Someone is in the WaPo suggesting that cars will drive themselves by 2020, but the article tosses out two sentences that indicate this is not as cool of a scifi future as we've all been imagining. Two interesting implications:
1) Privacy. The US and European manufacturers are supporting ad hoc networks for cars on the road to exchange information, whereas Japan is supporting a central repository for particular locations. There are some interoperability issues here, but more interesting to me are the privacy issues -- the US/European system strikes me as significantly less of a privacy threat, since ad hoc networks are just that: ad hoc and non-persistent. I actually suspect in a rousing turn-around of events that at some point our government will start quietly lobbying our auto manufacturers to switch to the Japanese system, if not advantaging that system overtly.
2) Environmentalism & Public Transportation. "Drivers will be able to work, read, watch films or even sleep while their cars are driven for them. 'It will be like sitting on a bus or a train,' says Ekmark." Now, I use buses and trains in order to avoid the scary traffic. But if my car drives itself (and does so presumably more safely than the bus driver drives me today) and I can sleep or read in my own car amongst my own dirt for that time instead.... I'd be very much inclined to stop using public transportation. (Especially if they somehow fixed the parking problem too.) This has major implications for the budgets of the public transport companies and for the mobility of people who can't afford personal vehicles. It also puts the movement toward carpooling and mass transit for environmental purposes back a number of years....

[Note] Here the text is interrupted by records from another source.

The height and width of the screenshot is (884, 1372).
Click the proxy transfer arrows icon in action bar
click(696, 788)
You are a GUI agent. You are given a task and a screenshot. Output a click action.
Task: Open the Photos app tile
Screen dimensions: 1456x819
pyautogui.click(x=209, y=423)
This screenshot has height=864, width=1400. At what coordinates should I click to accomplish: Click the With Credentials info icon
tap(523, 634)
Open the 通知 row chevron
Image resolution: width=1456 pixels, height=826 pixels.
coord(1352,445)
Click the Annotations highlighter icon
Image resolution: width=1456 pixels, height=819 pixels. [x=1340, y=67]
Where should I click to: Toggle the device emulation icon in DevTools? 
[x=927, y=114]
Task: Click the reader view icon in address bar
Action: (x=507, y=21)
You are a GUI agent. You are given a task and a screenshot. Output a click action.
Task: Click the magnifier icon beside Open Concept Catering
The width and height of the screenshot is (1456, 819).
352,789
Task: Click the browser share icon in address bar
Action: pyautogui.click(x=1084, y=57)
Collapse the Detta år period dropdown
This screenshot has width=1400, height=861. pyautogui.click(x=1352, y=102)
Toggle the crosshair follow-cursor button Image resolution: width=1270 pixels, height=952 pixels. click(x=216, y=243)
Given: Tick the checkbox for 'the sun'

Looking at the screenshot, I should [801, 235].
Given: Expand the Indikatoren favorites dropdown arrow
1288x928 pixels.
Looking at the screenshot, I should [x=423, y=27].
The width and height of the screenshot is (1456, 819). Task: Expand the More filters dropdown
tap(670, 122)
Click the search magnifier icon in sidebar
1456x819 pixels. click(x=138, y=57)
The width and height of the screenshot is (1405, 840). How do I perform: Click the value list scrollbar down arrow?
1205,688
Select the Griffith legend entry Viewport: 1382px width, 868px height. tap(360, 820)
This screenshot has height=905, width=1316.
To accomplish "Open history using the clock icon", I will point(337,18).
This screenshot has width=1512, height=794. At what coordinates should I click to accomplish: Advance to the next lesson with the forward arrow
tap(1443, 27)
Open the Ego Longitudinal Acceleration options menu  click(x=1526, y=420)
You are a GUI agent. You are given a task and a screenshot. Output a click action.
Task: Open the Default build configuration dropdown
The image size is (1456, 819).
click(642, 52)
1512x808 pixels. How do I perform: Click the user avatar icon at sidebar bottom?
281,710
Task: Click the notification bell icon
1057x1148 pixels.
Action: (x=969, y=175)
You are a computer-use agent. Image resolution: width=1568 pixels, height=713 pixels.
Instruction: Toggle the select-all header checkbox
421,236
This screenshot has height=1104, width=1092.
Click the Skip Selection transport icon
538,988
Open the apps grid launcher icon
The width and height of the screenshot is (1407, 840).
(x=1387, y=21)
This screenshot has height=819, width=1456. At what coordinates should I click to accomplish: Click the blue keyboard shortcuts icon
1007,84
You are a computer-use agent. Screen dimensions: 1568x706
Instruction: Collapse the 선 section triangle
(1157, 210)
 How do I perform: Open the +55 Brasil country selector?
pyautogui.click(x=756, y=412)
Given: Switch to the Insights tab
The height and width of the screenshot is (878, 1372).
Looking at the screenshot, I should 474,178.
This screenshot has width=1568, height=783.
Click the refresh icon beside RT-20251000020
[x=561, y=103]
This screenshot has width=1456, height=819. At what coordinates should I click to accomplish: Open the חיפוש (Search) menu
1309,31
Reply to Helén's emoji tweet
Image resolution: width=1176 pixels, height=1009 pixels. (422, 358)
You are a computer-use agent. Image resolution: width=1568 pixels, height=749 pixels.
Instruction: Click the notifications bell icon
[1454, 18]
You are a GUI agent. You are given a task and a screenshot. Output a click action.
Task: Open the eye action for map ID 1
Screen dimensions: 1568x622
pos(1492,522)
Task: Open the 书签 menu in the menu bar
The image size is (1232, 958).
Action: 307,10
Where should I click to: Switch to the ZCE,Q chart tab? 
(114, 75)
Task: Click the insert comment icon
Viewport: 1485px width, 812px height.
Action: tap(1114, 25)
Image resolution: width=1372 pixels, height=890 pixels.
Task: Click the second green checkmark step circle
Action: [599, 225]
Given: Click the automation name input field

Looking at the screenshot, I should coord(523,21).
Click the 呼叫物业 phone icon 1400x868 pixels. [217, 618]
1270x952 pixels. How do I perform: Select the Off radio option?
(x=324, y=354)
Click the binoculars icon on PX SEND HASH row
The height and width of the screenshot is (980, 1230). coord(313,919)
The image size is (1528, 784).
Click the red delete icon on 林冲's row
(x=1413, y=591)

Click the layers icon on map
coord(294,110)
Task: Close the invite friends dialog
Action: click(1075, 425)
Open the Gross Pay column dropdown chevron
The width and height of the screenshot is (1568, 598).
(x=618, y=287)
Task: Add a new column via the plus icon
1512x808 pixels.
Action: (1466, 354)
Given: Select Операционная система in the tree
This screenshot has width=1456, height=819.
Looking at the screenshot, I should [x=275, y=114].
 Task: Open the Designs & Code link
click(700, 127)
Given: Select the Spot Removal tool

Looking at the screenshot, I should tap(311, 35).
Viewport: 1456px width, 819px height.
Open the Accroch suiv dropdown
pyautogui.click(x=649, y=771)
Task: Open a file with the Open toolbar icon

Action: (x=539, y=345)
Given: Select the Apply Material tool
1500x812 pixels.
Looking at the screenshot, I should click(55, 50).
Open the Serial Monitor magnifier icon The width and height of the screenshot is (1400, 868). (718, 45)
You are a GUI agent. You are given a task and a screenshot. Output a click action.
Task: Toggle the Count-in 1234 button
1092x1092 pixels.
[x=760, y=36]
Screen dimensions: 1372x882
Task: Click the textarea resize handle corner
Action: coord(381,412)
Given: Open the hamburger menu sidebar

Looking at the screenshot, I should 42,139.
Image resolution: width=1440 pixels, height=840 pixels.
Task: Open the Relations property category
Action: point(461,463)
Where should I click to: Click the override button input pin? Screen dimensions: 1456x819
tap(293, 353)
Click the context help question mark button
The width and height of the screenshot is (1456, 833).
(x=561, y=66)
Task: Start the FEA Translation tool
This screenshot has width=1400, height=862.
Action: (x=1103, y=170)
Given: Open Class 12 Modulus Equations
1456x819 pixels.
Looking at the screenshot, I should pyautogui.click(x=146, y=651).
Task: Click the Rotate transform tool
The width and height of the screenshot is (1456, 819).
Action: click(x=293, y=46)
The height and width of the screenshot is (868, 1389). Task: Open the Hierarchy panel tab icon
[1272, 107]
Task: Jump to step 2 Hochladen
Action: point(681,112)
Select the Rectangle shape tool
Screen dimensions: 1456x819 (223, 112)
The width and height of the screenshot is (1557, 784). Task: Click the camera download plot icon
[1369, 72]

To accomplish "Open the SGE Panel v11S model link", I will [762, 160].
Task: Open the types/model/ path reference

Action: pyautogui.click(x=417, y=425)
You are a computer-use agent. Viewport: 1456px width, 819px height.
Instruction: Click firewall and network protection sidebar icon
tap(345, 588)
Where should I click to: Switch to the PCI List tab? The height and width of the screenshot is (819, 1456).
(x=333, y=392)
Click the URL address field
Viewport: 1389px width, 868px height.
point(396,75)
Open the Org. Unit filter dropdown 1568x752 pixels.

So, I'm curious how much we actually stand to gain from these magic cars (how many fewer accidents? anything else?) vs. what we stand to lose (our privacy? our jobs? mobility of the lower classes? our planet?). I'd love to see someone do a breakdown of this so I know whether my fears are greatly exaggerated.... And I'm sad that the perfect scifi future doesn't look so perfect now that I'm an adult and it's becoming more real.